Re: [PATCH] kexec jump: fix compiling warning on xchg(&kexec_lock, 0) in kernel_kexec()

Previous thread: sysprof in 2.6.27 kernel by Lukas Hejtmanek on Wednesday, August 13, 2008 - 4:39 am. (9 messages)

Next thread: Proposal: kernel config option for default UFS filesystem by barry bouwsma on Wednesday, August 13, 2008 - 5:37 am. (2 messages)
To: Eric W. Biederman <ebiederm@...>, Pavel Machek <pavel@...>, <nigel@...>, Rafael J. Wysocki <rjw@...>, Andrew Morton <akpm@...>, Vivek Goyal <vgoyal@...>, <mingo@...>, Linus Torvalds <torvalds@...>
Cc: <linux-kernel@...>, Kexec Mailing List <kexec@...>
Date: Wednesday, August 13, 2008 - 5:12 am

Fix compiling warning on xchg(&kexec_lock, 0) in kernel_kexec().

Signed-off-by: Huang Ying <ying.huang@intel.com>

---
kernel/kexec.c | 4 +++-
1 file changed, 3 insertions(+), 1 deletion(-)

--- a/kernel/kexec.c
+++ b/kernel/kexec.c
@@ -1433,6 +1433,7 @@ module_init(crash_save_vmcoreinfo_init)
int kernel_kexec(void)
{
int error = 0;
+ int locked;

if (xchg(&kexec_lock, 1))
return -EBUSY;
@@ -1498,7 +1499,8 @@ int kernel_kexec(void)
#endif

Unlock:
- xchg(&kexec_lock, 0);
+ locked = xchg(&kexec_lock, 0);
+ BUG_ON(!locked);

return error;
}

--

To: Huang Ying <ying.huang@...>
Cc: Eric W. Biederman <ebiederm@...>, Pavel Machek <pavel@...>, <nigel@...>, Rafael J. Wysocki <rjw@...>, Andrew Morton <akpm@...>, Vivek Goyal <vgoyal@...>, <mingo@...>, <linux-kernel@...>, Kexec Mailing List <kexec@...>
Date: Wednesday, August 13, 2008 - 12:57 pm

Why do you want to do this at all?

And why do you implement your locks with xchg() in the first place?

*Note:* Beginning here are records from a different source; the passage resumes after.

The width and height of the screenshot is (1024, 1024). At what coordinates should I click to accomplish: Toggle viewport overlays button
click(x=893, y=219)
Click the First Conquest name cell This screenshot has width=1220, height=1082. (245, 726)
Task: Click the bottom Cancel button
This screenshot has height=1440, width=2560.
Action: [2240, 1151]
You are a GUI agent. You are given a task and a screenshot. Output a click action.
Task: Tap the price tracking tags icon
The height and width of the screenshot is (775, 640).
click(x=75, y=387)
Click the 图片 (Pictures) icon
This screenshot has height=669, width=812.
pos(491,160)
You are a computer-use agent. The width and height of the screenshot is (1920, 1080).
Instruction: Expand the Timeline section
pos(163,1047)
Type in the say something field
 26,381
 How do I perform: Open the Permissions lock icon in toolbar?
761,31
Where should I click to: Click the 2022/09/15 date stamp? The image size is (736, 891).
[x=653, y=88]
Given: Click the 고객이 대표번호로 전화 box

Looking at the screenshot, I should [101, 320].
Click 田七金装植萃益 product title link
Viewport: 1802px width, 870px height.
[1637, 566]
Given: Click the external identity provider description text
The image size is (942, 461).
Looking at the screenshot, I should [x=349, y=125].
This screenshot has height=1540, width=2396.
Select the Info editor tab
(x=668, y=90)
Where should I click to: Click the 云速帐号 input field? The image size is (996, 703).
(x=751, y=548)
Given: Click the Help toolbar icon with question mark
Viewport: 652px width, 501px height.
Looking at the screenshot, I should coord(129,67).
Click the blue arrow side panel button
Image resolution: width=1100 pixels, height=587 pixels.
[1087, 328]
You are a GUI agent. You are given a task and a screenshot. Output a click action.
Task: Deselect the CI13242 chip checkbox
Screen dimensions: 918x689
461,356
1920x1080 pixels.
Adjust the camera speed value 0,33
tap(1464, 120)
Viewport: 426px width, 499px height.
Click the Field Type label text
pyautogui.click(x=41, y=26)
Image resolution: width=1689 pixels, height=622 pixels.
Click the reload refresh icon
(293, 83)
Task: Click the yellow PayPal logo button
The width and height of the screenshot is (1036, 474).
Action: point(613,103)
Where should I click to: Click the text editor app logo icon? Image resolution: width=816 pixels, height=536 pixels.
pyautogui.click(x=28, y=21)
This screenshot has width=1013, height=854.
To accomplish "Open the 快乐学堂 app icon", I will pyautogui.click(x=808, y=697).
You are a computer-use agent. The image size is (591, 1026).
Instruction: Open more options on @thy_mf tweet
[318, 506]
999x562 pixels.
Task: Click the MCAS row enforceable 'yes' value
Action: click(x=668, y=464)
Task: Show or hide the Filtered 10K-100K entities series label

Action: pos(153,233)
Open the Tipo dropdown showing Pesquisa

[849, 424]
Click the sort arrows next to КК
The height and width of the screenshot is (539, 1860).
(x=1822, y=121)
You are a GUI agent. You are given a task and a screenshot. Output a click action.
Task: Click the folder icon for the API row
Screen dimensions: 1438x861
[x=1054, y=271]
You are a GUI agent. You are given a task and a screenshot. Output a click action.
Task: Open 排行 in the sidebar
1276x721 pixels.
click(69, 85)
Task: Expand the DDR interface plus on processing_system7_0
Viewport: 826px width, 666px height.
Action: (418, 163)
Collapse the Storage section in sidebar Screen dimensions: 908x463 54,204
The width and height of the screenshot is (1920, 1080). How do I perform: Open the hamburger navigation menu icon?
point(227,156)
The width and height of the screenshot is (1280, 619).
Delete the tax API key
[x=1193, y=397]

That's
total and utter crap.

Hint: we have _real_ locking primitives in the kernel.

Linus
--

To: Linus Torvalds <torvalds@...>
Cc: Huang Ying <ying.huang@...>, Pavel Machek <pavel@...>, <nigel@...>, Rafael J. Wysocki <rjw@...>, Andrew Morton <akpm@...>, Vivek Goyal <vgoyal@...>, <mingo@...>, <linux-kernel@...>, Kexec Mailing List <kexec@...>
Date: Wednesday, August 13, 2008 - 2:12 pm

This part certainly.

The way the code should work, and the way it has in the past is:
image = xchg(&kexec_image, NULL)
if (!image)
return -EINVAL;

Very simple and very obvious and very easy to get right, and it has
been that way for years.

Eric
--

To: Eric W. Biederman <ebiederm@...>
Cc: <torvalds@...>, <ying.huang@...>, <pavel@...>, <nigel@...>, <rjw@...>, <vgoyal@...>, <mingo@...>, <linux-kernel@...>, <kexec@...>
Date: Wednesday, August 13, 2008 - 3:44 pm

On Wed, 13 Aug 2008 11:12:48 -0700

- We're talking about kexec_lock here, not kexec_image

- afacit all manipulations of kexec_image happen under kexec_lock, so
they don't need to be atomic, do they?

- Is xchg() guaranteed to be atomic? That's what atomic_xchg() is for.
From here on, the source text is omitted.